Walking around the exhibits on the second floor if you look down you will see a fountain. The sounds of the water from the fountain echo through the chamber and is quite a calming sound and is supposed to represent the many waterfalls in Australia. However, the fountain has a different purpose other than soothing a parliament person’s nerves after a long day of politics. The noise of the water was in fact put into place to cover the hushed voices of the politicians as they talk to each other so they cannot be overheard because the massive corridors of the Parliament House do reflect echoes quite well:


Finally the big thing you want to check out are the actual parliament chambers themselves. The Australian government has two chambers of government much like the US, but a big difference between the two governments is that the Australian head of government is elected through the parliament and not a direct vote. That is why the head of government is called a Prime Minister instead of a President. Here are pictures of each parliament chambers:



Something else that is quite unusual about the Australian government is that a seat is reserved for the Queen’s representative. As little as 20 years ago the Queen’s representative reserved the right to veto legislation of the Parliament and to remove the Prime Minister. The Queen’s representative currently still maintains a seat in the parliament chambers even though the representative’s powers have been greatly reduced today.

Here is more about the Australian government from Wikipedia:

Under Section 1 of the Constitution, the Queen of Australiais one of the components of Parliament. The constitutional functions of the Crown are delegated to the Governor-General, whom the Queen appoints on the advice of the Prime Minister. Various other functions are assigned to the Governor-General by the Constitution and by legislation. However, by constitutional convention, the Governor-General does not normally exercise these powers, except upon the advice of the Prime Minister or other ministers.

The upper house of the Australian Parliament is the Senate, which consists of 76 members. Like the United States Senate, on which it was modelled, the Australian Senate includes an equal number of Senators from each state, regardless of population. The Constitution allows Parliament to determine the number of Senators by legislation, provided that the six original states are equally represented. Furthermore, the Constitution provides that each original state is entitled to at least six senators. However, neither of these provisions applies to any newly admitted states, or to territories. Pursuant to an Act of Parliament passed in 1973, senators are elected to represent the territories (excluding Norfolk Island). Currently, the two Northern TerritorySenators represent the residents of the Northern Territory and the Indian Ocean Territories (Christmas Islandand the Cocos (Keeling) Islands). The two Australian Capital TerritorySenators represent the Australian Capital Territory and the Jervis Bay Territory.

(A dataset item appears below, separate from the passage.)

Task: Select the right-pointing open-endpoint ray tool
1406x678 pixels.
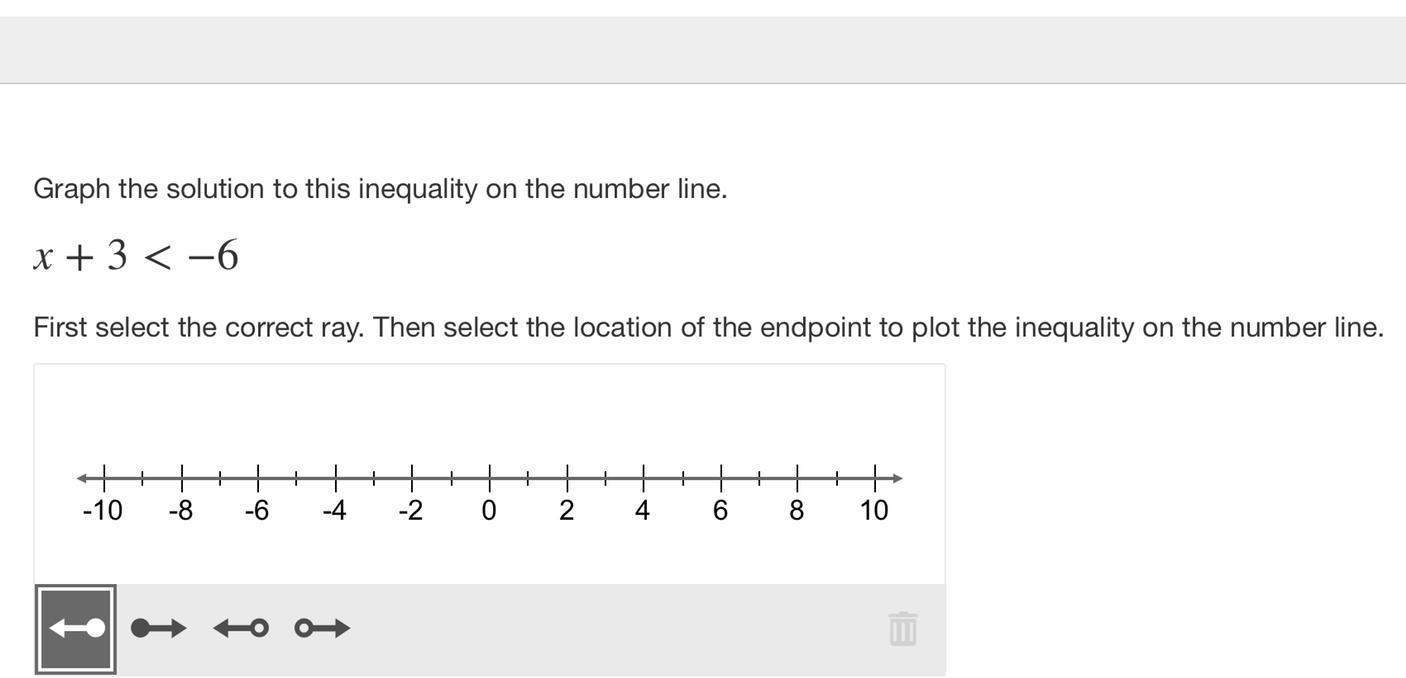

Finally the last thing you want to do when visiting the Parliament House is to take the elevator to the top of the building and enjoy the view. From the top you can sit on the grass and enjoy the view of the surrounding hills, mountains, and sites of Canberra:


The above picture shows Canberra tower in the background with Lake Burley-Griffin in the foreground.

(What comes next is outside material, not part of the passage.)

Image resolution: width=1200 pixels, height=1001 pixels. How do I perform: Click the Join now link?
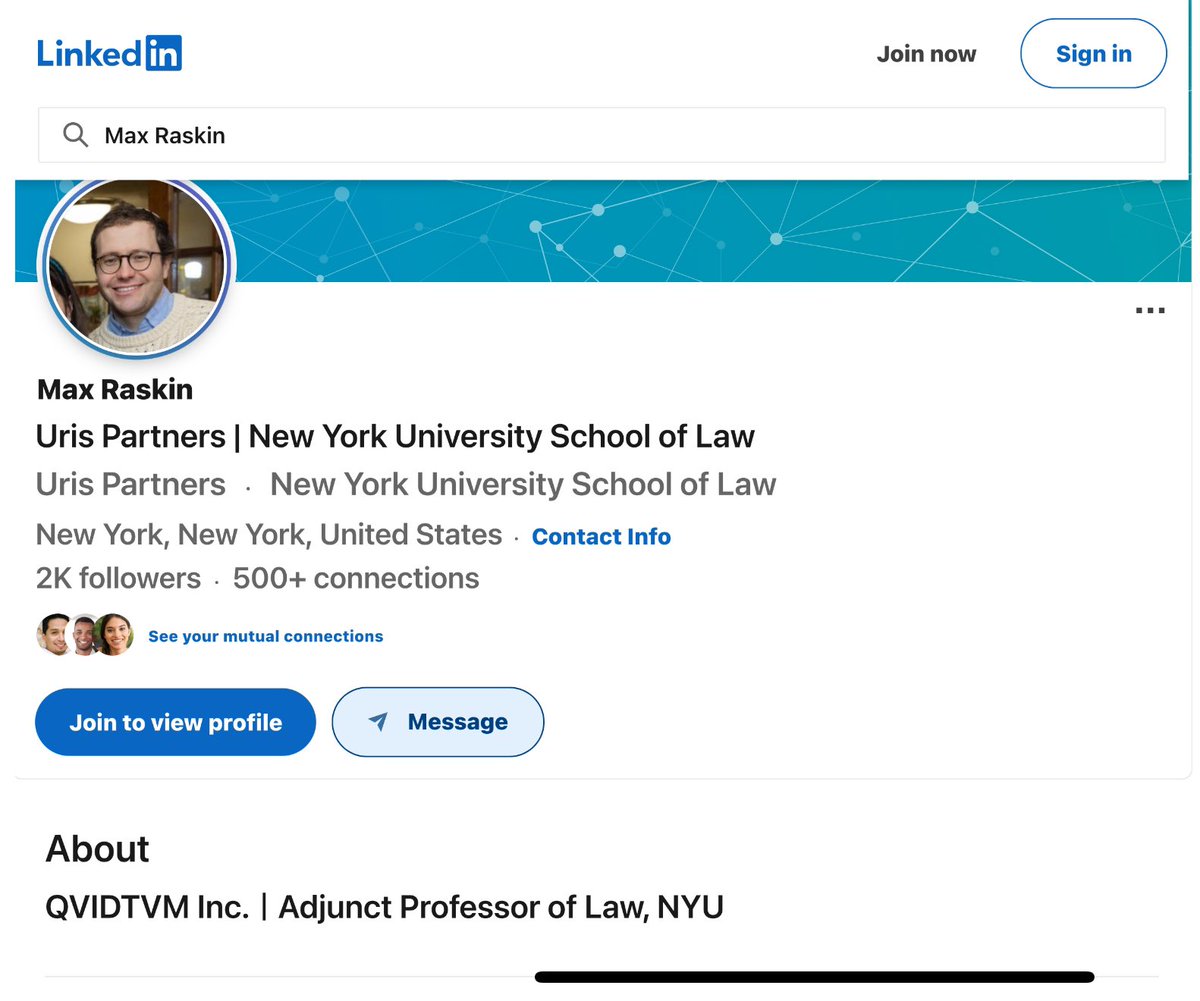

The obelisk you see in the distance in the above picture is the Australian-American Memorial. Here is a look at the major downtown area of Canberra known as Civic:



All in all a half a day exploring the Parliament House in Canberra was a great way to learn more about the Australian government, history, and get oriented to the surrounding city. Also if you visit the Parliament House when parliament is in session you can actually sit in and listen to the proceedings. On some days the Australian politicians will actually take questions from the people sitting in the audience. For people really into politics this might be an interesting opportunity for you.

I’m more into learning about Australian history and taking pictures, which the Parliament House provided plenty of for me. Once again I highly recommend you take the guided tour where you can learn some interesting tid bits about Australian history and the Parliament House in general.